O presidente Luiz Inácio Lula da Silva teria solicitado estudos sobre a viabilidade econômica da tarifa zero, e o Ministério da Fazenda está analisando modelos de financiamento para o setor. O então ministro das Cidades, Jader Filho, confirmou que o governo avalia mudanças estruturais no sistema de transporte urbano brasileiro, buscando formas de financiamento que reduzam a dependência da cobrança direta das passagens.

Atualmente, o custo operacional do transporte coletivo é majoritariamente sustentado pelos usuários, o que gera um ciclo vicioso: quanto menos passageiros utilizam o sistema, maior tende a ficar o valor da tarifa. Essa realidade se reflete na crise enfrentada pelo setor, que perdeu cerca de 30% dos passageiros entre 2013 e 2023, enquanto o número de automóveis nas ruas aumentou.

Redução da desigualdade social e racial com transporte gratuito

O estudo da UnB também destaca o impacto social da tarifa zero na redução da desigualdade. A pesquisa aponta que a tarifa pesa proporcionalmente mais para trabalhadores pobres, moradores de periferias e a população negra, grupos mais vulneráveis. A gratuidade teria, portanto, um efeito mais forte justamente sobre quem mais necessita.

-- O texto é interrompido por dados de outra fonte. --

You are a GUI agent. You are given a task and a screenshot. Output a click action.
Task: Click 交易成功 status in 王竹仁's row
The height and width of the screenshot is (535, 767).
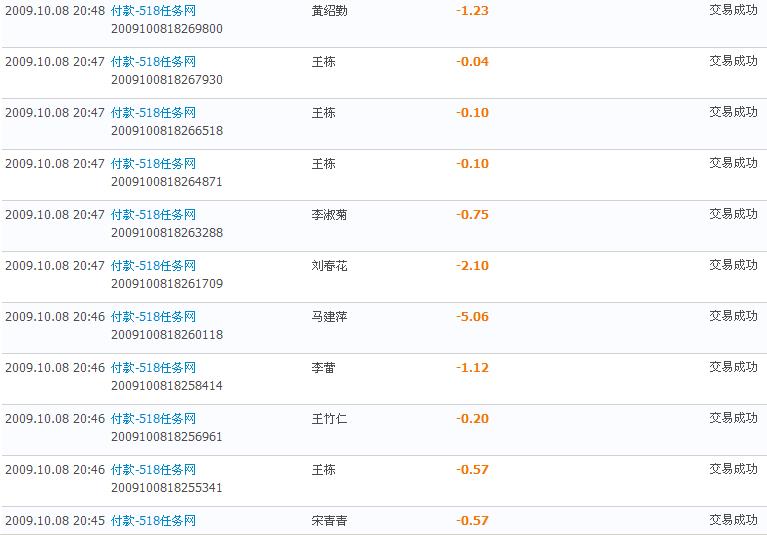click(x=733, y=419)
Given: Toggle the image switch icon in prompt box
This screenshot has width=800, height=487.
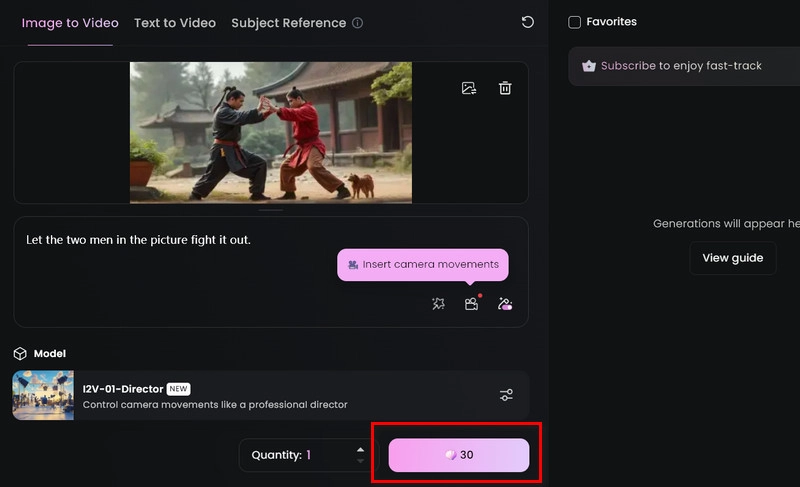Looking at the screenshot, I should coord(505,304).
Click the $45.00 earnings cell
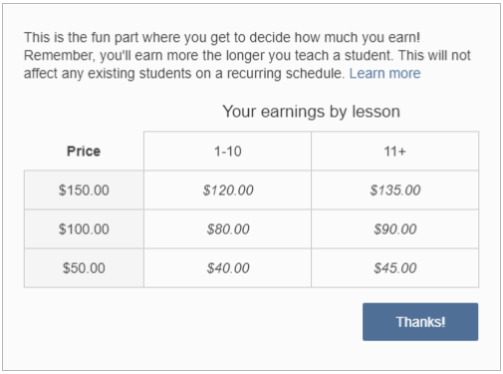This screenshot has width=503, height=374. click(395, 268)
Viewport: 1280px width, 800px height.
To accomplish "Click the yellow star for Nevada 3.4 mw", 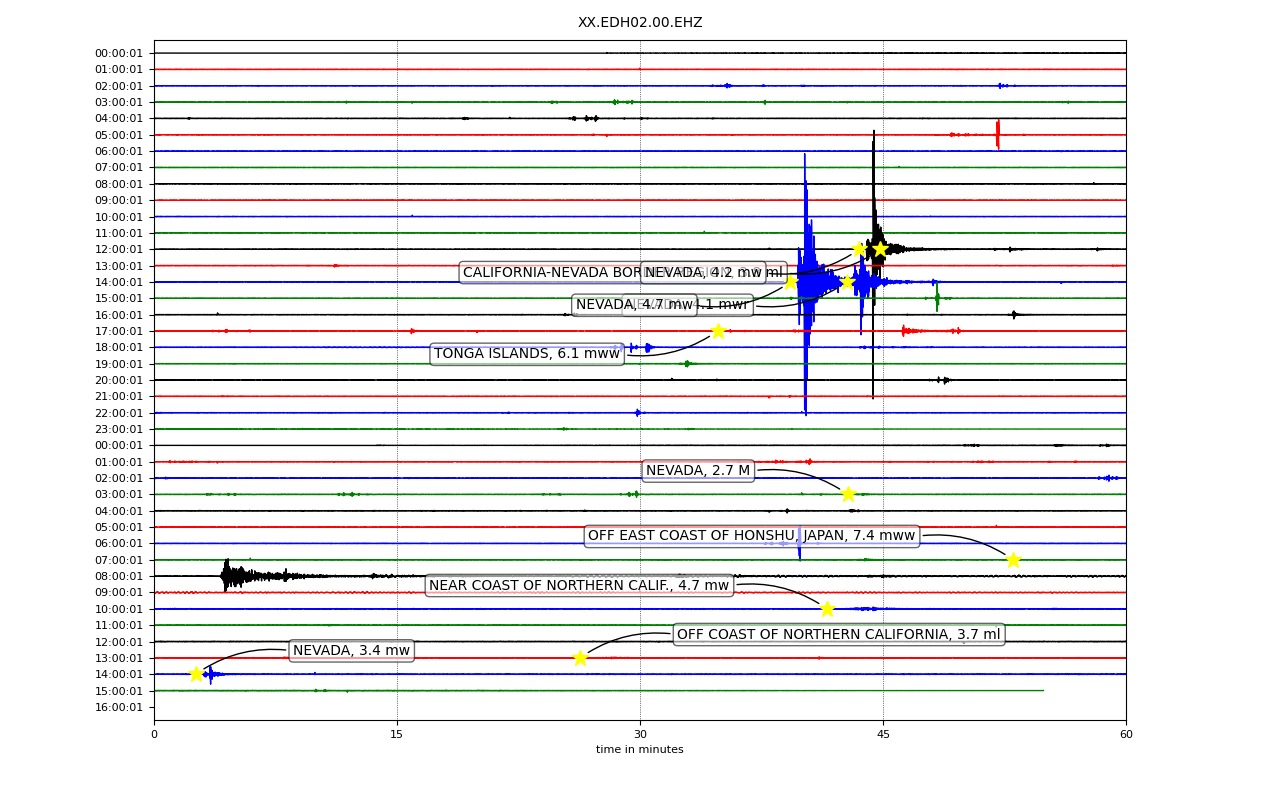I will (x=196, y=674).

Os pesquisadores classificam a tarifa zero como uma espécie de “salário indireto”, pois, embora o salário nominal permaneça o mesmo, o trabalhador teria mais dinheiro disponível no fim do mês. A desigualdade racial e territorial também entra no debate, com os reajustes constantes nas passagens afetando de forma mais intensa os moradores das periferias urbanas, limitando seu acesso a empregos, educação e oportunidades.

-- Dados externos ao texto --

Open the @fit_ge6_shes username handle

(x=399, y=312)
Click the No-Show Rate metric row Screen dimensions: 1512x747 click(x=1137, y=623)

São Paulo lidera impacto econômico com tarifa zero

Entre as cidades analisadas, São Paulo se destaca como a mais beneficiada economicamente pela tarifa zero, com uma projeção de R$ 19,5 bilhões de injeção real na economia. Outras capitais como Rio de Janeiro (R$ 4,2 bilhões), Florianópolis (R$ 2,56 bilhões), Belo Horizonte (R$ 2,34 bilhões), Brasília (R$ 2,1 bilhões) e Salvador (R$ 2 bilhões) também apresentariam impactos significativos.

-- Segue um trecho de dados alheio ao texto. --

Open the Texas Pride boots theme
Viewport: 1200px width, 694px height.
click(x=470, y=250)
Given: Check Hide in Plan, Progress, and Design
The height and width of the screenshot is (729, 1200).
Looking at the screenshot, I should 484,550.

É importante notar que esses números podem ser ainda maiores, pois o levantamento não abrange os milhares de municípios menores que já possuem sistemas de transporte coletivo. Atualmente, cerca de 145 municípios brasileiros já adotam modelos de gratuidade no transporte público, beneficiando aproximadamente 8 milhões de habitantes, com relatos de aumento no uso do transporte público.

Financiamento da tarifa zero e o futuro do debate

O financiamento da tarifa zero permanece como o principal ponto de debate. Uma sugestão anterior da mesma equipe de pesquisa indicou a possibilidade de substituir o modelo atual do vale-transporte por uma contribuição empresarial fixa, inspirada em sistemas utilizados na França, o que poderia financiar a política sem a criação de novos impostos federais. As estimativas apontam para a necessidade de cerca de R$ 78 bilhões por ano para gratuidade universal em ônibus urbanos de cidades com mais de 50 mil habitantes.

A discussão sobre tarifa zero deve ganhar força no Congresso Nacional, sendo associada a propostas de combate às desigualdades sociais. Especialistas defendem que a proposta vai além da mobilidade urbana, abrangendo questões econômicas, sociais e democráticas. Enquanto o governo analisa os números, o estudo da UnB reforça a ideia de que o transporte público gratuito pode ser uma ferramenta poderosa de redistribuição de renda no Brasil.